**Task**
Copy the listing below line for line, changing nothing.

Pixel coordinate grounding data
= = =

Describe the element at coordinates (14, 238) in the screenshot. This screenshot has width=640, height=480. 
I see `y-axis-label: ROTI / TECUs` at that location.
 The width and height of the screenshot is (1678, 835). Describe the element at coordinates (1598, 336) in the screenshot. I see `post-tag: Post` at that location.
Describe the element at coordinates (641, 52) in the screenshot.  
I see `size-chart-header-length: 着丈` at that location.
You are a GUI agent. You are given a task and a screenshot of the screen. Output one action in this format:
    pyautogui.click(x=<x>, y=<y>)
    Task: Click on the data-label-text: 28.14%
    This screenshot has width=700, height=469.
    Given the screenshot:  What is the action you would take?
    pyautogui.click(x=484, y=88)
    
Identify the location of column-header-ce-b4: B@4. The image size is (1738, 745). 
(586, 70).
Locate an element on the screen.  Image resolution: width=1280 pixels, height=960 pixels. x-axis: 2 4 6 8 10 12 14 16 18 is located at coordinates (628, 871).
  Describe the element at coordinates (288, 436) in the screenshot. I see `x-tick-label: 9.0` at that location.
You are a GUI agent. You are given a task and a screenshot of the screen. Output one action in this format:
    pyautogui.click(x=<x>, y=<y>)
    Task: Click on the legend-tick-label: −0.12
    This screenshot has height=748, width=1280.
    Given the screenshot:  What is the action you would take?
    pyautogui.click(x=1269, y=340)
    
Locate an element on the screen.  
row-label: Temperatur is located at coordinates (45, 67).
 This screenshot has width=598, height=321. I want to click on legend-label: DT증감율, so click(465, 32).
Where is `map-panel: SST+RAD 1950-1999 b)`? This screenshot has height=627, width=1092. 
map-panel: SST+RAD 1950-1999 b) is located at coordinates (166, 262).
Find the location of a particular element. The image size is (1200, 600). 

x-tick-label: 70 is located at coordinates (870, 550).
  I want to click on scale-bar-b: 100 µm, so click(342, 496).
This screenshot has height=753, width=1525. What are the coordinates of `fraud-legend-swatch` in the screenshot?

= = =

**Output for this task**
Describe the element at coordinates (14, 238) in the screenshot. This screenshot has width=640, height=480. 
I see `y-axis-label: ROTI / TECUs` at that location.
 The width and height of the screenshot is (1678, 835). Describe the element at coordinates (1598, 336) in the screenshot. I see `post-tag: Post` at that location.
Describe the element at coordinates (641, 52) in the screenshot.  
I see `size-chart-header-length: 着丈` at that location.
You are a GUI agent. You are given a task and a screenshot of the screen. Output one action in this format:
    pyautogui.click(x=<x>, y=<y>)
    Task: Click on the data-label-text: 28.14%
    This screenshot has width=700, height=469.
    Given the screenshot:  What is the action you would take?
    pyautogui.click(x=484, y=88)
    
Identify the location of column-header-ce-b4: B@4. The image size is (1738, 745). 
(586, 70).
Locate an element on the screen.  Image resolution: width=1280 pixels, height=960 pixels. x-axis: 2 4 6 8 10 12 14 16 18 is located at coordinates (628, 871).
  Describe the element at coordinates (288, 436) in the screenshot. I see `x-tick-label: 9.0` at that location.
You are a GUI agent. You are given a task and a screenshot of the screen. Output one action in this format:
    pyautogui.click(x=<x>, y=<y>)
    Task: Click on the legend-tick-label: −0.12
    This screenshot has height=748, width=1280.
    Given the screenshot:  What is the action you would take?
    pyautogui.click(x=1269, y=340)
    
Locate an element on the screen.  
row-label: Temperatur is located at coordinates (45, 67).
 This screenshot has width=598, height=321. I want to click on legend-label: DT증감율, so click(465, 32).
Where is `map-panel: SST+RAD 1950-1999 b)`? This screenshot has height=627, width=1092. 
map-panel: SST+RAD 1950-1999 b) is located at coordinates (166, 262).
Find the location of a particular element. The image size is (1200, 600). 

x-tick-label: 70 is located at coordinates (870, 550).
  I want to click on scale-bar-b: 100 µm, so click(342, 496).
This screenshot has height=753, width=1525. What are the coordinates of `fraud-legend-swatch` in the screenshot?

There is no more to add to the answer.